Nieopodal trasy maratonu, znacznie bliżej Brzozowa znajdują się Humniska, a w nim zabytkowy kościół pw. św. Stanisława Biskupa z XV wieku. Jest to jeden z najstarszych drewnianych kościołów w Polsce. Wybudowany został w stylu gotyckim, jednak jego wyposażenie jest barokowe. Kościół w Humniskach znajduje się przy liczącym 134 kilometry szlaku Architektury Drewnianej, prowadzącym z Krosna przez Lutczę w kierunku Brzozowa, następnie do Grabownicy Starzeńskiej i Dydni.

W samej okolicy Brzozowa znajdziemy kilka ścieżek pieszych i rowerowych. Oznakowana kolorem czerwonym ścieżka przyrodniczo-dydaktyczna rozpoczyna się 3 kilometry od centrum Brzozowa, na polanie przy leśniczówce Podlesie leżącej po drodze do Zmiennicy, nieopodal dawnego uzdrowiska Brzozów – Zdrój. Na polanie znajdziemy wiatę ogniskową oraz punkt edukacyjny. 2,5 kilometrowa trasa składa się z 15 przystanków edukacyjnych oraz 2 stanowisk z osobliwościami florystycznymi. Co ciekawe, obok leśniczówki ma swój początek również Nordic Walking Park, w ramach którego funkcjonują 4 trasy (żółta, zielona, czerwona i czarna) o zróżnicowanej długości i stopniu trudności. Dwie z nich przechodzą przez Rezerwat „Cisy w Malinówce”, utworzony w 1958 r. w celu ochrony cisu pospolitego. Z Brzozowa – Zdroju prowadzi też okrężna, 5-kilometrowa trasa rowerowa, oznakowana kolorem niebieskim.

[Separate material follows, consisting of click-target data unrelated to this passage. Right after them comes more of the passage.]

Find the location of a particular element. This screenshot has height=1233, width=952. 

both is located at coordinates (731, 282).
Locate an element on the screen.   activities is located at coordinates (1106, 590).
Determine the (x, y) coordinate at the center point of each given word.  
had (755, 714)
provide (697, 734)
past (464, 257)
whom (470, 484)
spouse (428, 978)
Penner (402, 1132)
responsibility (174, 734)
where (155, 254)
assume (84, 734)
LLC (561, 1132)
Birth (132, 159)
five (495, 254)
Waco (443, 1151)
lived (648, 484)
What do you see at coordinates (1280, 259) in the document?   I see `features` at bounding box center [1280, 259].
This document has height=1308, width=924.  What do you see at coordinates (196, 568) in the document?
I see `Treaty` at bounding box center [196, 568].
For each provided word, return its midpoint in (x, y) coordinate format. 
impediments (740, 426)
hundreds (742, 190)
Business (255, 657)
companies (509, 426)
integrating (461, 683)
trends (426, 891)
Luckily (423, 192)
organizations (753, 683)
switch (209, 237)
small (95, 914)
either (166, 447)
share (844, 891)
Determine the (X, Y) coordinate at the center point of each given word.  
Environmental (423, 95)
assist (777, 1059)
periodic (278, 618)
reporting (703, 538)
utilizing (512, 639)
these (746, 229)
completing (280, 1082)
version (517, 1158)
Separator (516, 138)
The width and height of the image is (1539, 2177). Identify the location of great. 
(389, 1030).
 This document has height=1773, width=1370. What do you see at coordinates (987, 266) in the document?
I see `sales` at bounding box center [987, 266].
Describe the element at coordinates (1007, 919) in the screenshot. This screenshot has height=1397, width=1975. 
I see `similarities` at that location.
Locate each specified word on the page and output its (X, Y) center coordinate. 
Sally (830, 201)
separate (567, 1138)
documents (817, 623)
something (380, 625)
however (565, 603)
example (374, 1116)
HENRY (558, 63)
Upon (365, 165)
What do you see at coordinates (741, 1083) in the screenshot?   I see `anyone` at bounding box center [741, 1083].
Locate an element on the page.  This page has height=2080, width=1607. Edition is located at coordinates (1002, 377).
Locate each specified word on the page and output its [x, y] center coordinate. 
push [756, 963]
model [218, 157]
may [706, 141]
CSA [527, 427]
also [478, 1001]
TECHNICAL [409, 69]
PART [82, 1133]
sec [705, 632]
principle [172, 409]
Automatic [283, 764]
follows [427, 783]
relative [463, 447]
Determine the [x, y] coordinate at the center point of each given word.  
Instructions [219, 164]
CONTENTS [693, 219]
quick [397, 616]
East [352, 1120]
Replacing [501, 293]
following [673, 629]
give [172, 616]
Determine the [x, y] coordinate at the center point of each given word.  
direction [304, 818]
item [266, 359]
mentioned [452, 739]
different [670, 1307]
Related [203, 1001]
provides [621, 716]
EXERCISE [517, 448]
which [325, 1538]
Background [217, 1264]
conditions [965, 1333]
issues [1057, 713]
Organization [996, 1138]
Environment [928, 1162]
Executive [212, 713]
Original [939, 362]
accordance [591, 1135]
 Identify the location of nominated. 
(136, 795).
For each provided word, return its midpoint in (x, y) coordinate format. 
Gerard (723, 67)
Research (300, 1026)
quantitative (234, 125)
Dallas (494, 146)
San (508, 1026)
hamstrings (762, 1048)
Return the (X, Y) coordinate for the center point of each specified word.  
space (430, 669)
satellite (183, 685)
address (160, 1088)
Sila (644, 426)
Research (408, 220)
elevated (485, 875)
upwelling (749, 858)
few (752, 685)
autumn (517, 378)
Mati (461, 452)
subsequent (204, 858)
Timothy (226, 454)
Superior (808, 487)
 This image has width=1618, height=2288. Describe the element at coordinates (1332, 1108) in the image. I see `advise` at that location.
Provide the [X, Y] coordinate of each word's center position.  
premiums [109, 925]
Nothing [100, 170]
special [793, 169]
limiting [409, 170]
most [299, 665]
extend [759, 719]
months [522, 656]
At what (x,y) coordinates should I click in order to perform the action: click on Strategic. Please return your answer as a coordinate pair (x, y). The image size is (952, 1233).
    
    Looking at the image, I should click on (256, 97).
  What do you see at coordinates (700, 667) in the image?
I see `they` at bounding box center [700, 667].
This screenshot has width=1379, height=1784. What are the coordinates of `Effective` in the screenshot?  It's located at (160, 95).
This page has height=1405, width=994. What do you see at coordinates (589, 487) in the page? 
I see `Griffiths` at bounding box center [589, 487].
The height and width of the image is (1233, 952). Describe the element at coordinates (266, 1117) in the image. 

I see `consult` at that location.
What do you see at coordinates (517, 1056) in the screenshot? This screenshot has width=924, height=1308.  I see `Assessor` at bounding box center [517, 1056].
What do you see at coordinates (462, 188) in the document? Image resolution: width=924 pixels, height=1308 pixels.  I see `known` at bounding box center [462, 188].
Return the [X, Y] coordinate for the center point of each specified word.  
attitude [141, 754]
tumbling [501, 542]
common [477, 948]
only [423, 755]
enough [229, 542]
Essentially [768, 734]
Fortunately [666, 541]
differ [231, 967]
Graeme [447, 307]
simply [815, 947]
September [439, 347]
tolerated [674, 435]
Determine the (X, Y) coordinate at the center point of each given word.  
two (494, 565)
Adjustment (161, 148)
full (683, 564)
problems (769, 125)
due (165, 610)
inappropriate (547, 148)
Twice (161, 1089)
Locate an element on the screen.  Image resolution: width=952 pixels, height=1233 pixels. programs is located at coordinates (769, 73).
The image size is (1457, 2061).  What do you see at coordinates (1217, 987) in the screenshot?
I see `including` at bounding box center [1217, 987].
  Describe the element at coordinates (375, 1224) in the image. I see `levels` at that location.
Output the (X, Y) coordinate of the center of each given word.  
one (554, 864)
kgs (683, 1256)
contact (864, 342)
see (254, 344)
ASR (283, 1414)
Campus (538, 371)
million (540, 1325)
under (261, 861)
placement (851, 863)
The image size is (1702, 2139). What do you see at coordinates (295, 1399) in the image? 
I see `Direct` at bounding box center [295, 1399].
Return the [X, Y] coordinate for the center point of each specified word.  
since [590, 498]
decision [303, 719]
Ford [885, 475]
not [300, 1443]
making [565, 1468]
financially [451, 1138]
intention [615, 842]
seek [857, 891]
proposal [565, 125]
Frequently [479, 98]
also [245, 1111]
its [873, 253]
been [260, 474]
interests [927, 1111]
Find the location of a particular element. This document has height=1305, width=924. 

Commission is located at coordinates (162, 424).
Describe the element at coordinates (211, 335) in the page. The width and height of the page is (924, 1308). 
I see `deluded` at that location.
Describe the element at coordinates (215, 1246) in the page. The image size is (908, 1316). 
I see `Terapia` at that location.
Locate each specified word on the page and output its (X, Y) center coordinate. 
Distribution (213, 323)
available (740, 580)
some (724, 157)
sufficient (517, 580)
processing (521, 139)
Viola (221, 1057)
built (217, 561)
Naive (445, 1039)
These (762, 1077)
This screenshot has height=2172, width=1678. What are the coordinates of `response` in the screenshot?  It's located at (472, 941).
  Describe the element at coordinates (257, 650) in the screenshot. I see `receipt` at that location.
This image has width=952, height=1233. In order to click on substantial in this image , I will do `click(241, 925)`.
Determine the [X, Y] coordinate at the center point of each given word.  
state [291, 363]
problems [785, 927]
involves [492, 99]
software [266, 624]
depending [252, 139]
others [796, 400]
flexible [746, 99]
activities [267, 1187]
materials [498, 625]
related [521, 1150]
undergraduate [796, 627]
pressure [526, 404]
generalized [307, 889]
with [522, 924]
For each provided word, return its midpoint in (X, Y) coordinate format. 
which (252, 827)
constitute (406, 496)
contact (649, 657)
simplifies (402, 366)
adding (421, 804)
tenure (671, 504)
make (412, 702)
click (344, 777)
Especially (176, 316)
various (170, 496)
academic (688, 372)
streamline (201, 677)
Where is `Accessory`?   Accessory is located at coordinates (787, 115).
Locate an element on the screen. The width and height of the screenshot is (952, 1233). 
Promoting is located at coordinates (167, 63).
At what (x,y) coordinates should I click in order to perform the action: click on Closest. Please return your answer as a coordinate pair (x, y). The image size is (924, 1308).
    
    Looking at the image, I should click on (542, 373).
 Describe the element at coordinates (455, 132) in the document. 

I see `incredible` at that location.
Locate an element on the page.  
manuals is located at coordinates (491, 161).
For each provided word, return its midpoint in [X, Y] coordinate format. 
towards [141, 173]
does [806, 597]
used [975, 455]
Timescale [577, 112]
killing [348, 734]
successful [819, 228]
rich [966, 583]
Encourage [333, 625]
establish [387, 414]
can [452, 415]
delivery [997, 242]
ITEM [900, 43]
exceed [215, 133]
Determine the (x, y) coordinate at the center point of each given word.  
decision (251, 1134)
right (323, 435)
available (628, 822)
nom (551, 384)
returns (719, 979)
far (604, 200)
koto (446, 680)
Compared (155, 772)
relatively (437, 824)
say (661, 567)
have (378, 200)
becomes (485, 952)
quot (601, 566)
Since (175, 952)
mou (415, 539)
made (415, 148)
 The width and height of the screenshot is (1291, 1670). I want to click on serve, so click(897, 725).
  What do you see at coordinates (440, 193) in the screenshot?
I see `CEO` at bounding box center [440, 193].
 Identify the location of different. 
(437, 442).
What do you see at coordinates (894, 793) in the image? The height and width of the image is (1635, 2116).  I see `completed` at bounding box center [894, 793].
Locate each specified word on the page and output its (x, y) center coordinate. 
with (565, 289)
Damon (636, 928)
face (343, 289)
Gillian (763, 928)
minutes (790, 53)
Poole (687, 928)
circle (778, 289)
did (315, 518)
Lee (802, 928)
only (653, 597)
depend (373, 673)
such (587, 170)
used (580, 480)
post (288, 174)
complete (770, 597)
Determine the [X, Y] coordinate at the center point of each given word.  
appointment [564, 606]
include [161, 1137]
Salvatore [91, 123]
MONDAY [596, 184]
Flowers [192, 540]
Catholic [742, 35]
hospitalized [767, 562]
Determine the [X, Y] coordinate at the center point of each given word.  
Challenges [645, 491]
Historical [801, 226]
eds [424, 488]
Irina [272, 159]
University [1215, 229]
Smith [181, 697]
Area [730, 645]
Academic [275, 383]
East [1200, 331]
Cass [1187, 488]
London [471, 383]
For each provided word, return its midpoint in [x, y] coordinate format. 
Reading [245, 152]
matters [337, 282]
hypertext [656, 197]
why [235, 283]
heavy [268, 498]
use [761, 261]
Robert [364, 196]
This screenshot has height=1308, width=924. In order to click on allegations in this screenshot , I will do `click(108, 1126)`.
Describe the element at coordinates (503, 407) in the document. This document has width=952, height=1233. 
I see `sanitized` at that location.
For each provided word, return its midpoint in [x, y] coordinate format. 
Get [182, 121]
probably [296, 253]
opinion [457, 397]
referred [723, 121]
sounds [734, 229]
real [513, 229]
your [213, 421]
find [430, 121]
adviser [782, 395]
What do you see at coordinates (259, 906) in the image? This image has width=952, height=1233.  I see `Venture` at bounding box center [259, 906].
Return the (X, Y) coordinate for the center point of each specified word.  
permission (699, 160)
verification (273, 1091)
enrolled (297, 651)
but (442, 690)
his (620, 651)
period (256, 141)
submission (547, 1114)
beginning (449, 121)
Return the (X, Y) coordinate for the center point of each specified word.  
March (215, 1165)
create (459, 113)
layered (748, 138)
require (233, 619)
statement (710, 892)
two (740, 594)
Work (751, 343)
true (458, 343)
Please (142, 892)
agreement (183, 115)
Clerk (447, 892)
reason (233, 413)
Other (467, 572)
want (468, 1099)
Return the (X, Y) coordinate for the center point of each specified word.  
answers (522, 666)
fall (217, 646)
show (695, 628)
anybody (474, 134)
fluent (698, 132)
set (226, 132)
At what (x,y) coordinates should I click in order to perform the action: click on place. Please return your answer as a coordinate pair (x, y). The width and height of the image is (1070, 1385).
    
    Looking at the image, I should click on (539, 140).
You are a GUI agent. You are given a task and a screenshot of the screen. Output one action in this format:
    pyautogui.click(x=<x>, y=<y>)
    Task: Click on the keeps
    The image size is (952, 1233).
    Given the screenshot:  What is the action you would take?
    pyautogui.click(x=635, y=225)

W Brzozowie znajdziemy sporo propozycji noclegów, od dwugwiazdkowego hotelu, przez zajazdy, gospodarstwa agroturystyczne aż po pole biwakowe. Nie ma również problemu z gastronomią – zjeść możemy w kilku miejscowych barach lub restauracjach. Lista obiektów noclegowych i gastronomicznych znajduje się na stronie Gminy Brzozów: www.brzozow.pl.

A zatem widzimy się w Brzozowie – bez fajek oczywiście ?. Do zobaczenia!

PS. Nie zapomnijcie się zapisać na Kellys Cyklokarpaty!


Hej! Na #mtbxcpl piszę o kolarstwie także dzięki Tobie! Spodobał Ci się przeczytany tekst? Wspieraj mnie, żebym mógł dalej być blisko kolarstwa, robić relacje z zawodów, pisać i dzielić się pasją.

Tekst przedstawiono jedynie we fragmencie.